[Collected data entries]
------------------------------------------------
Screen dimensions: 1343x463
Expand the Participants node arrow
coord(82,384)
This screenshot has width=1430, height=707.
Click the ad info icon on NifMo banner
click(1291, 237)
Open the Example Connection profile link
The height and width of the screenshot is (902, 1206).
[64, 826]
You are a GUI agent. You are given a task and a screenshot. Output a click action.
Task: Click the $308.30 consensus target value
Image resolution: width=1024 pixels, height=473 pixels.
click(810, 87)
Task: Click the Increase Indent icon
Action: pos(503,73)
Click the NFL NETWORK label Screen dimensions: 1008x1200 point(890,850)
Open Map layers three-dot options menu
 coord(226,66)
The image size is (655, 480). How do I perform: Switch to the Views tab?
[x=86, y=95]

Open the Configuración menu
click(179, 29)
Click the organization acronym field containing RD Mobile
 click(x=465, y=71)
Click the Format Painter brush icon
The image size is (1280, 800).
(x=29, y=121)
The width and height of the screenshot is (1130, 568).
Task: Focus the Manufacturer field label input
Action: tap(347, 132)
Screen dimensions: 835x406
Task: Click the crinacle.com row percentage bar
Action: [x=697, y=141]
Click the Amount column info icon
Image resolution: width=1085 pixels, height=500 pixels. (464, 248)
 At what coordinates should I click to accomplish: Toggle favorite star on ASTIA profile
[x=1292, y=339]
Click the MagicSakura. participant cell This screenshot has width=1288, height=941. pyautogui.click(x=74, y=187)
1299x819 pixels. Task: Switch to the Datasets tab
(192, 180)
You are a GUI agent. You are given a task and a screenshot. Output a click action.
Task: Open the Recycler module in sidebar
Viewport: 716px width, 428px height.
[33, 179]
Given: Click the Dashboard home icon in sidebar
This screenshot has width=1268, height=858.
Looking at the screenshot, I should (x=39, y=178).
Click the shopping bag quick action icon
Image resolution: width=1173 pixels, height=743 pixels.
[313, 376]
------------------------------------------------
## Your objective
Find the lines above holding the word "sidebar" and show them.

## Solution
Task: Open the Recycler module in sidebar
Given: Click the Dashboard home icon in sidebar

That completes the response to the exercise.